#### [Zadanie do rozwiązania]
Jaką kaloryczność podaje tekst o posiłkach przed biegiem dla solonego wafla ryżowego z masłem migdałowym i prażonymi płatkami kokosowymi?

Co zrobić, kiedy burczy Ci w brzuchu, bo spalasz paliwo niczym sześciocylindrowy silnik krążownika szos? Złota zasada dietetyki sportowej mówi, że na godzinę lub dwie przed biegiem trzeba zjeść lekką węglowodanową przekąskę. Zgoda. No, ale to mało. Z drugiej strony wciągnięcie pełnego posiłku tuż przed treningiem i puszczenie się pędem doprowadzi raczej do, za przeproszeniem, puszczenia pawia. Postaw zatem na miniposiłek, czyli pomniejszoną wersję lekkiego obiadu.
„Miniposiłki dają uczucie sytości niemal jak pełne dania, ale nie przejesz się nimi przed biegiem” – twierdzi Sarah Koszyk, dietetyk sportowa, przygotowująca maratończyków do startu. Dostarczysz organizmowi potrzebnych podczas treningu węglowodanów, dawkę protein, odrobinę tłuszczu, no i smaku, bo polecamy prawdziwe jedzenie, a nie odżywki z wielkich pojemników.
Koszyk przygotowała 6 niedużych dań, których kaloryczność mieści się w granicach typowej przekąski – 150-200 kcal. Są energetyczne, ale mają też elektrolity, które utrzymają stężenie płynów w organizmie na odpowiednim poziomie. Koszyk podaje orientacyjny czas trawienia każdego z dań, uwzględniając ilość kalorii, błonnika i tłuszczu, a także ich zmodyfikowane wersje, jeśli musisz wybiec szybciej.
Posiłek przed biegiem za 60 minut
Solony wafel ryżowy z masłem migdałowym i prażonymi płatkami kokosowymi
Kaloryczność: 160 kcal
Wafle ryżowe idealnie nadają się jako baza pod lekki posiłek. Mają mniej błonnika niż chleb wieloziarnisty, więc nie podrażnią jelit. Ta chrupiąca wersja kanapki z masłem orzechowym i dżemem to dobry wybór, gdy planujesz trening w ciągu najbliższej godziny lub wcześniej. Odrobina soli z wafla i masła orzechowego pomoże Ci zatrzymać płyny w organizmie podczas biegu, a płatki kokosowe (większe niż wiórki) nadadzą posiłkowi przyjemną, chrupką konsystencję i wyrazistszy smak.
Przygotowanie: Posmaruj 1 solony wafel ryżowy 1 łyżką masła migdałowego i posyp 1 łyżką prażonych, niesłodzonych płatków kokosowych.
Do biegu mniej niż godzina: Użyj pół porcji masła migdałowego.

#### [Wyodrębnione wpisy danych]
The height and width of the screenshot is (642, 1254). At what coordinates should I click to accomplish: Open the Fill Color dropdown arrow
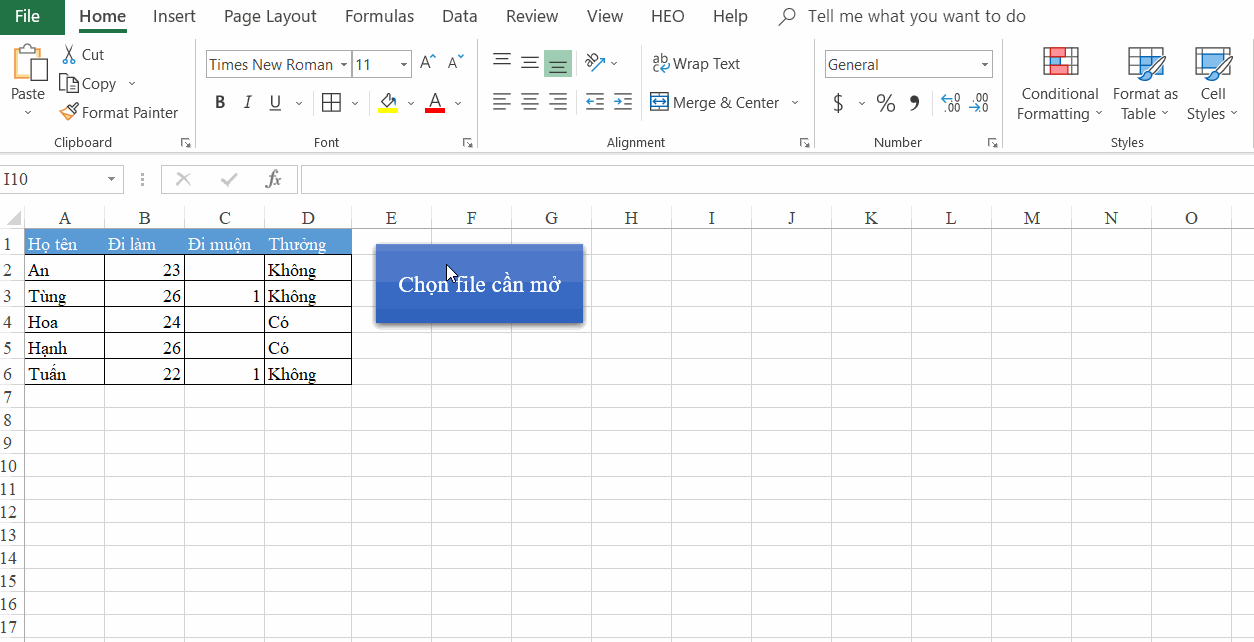409,103
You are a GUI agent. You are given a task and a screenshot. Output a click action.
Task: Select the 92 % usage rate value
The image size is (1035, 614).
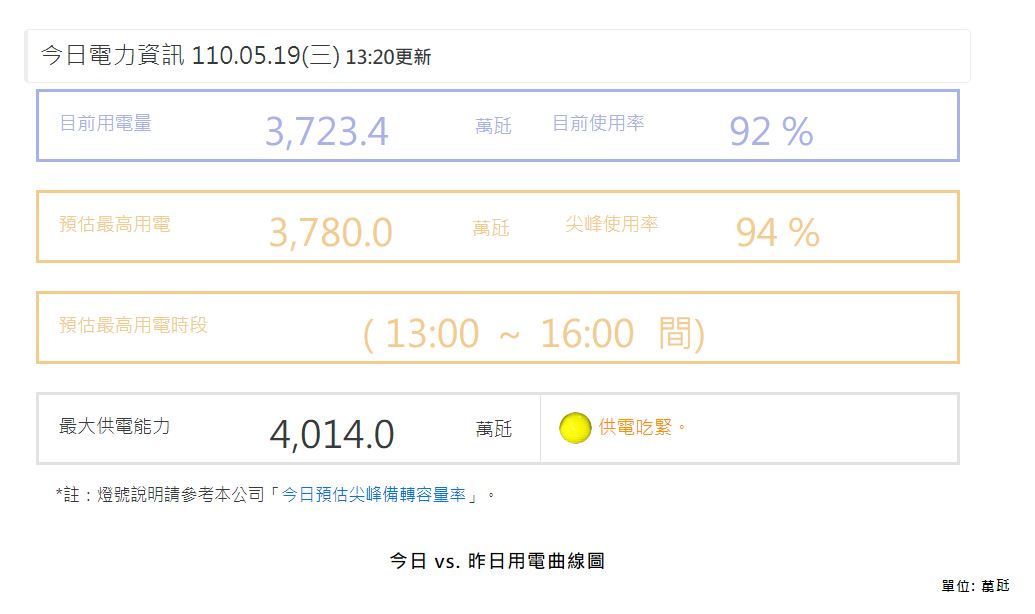771,132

#### [Rozwiązanie zadania]
160 kcal.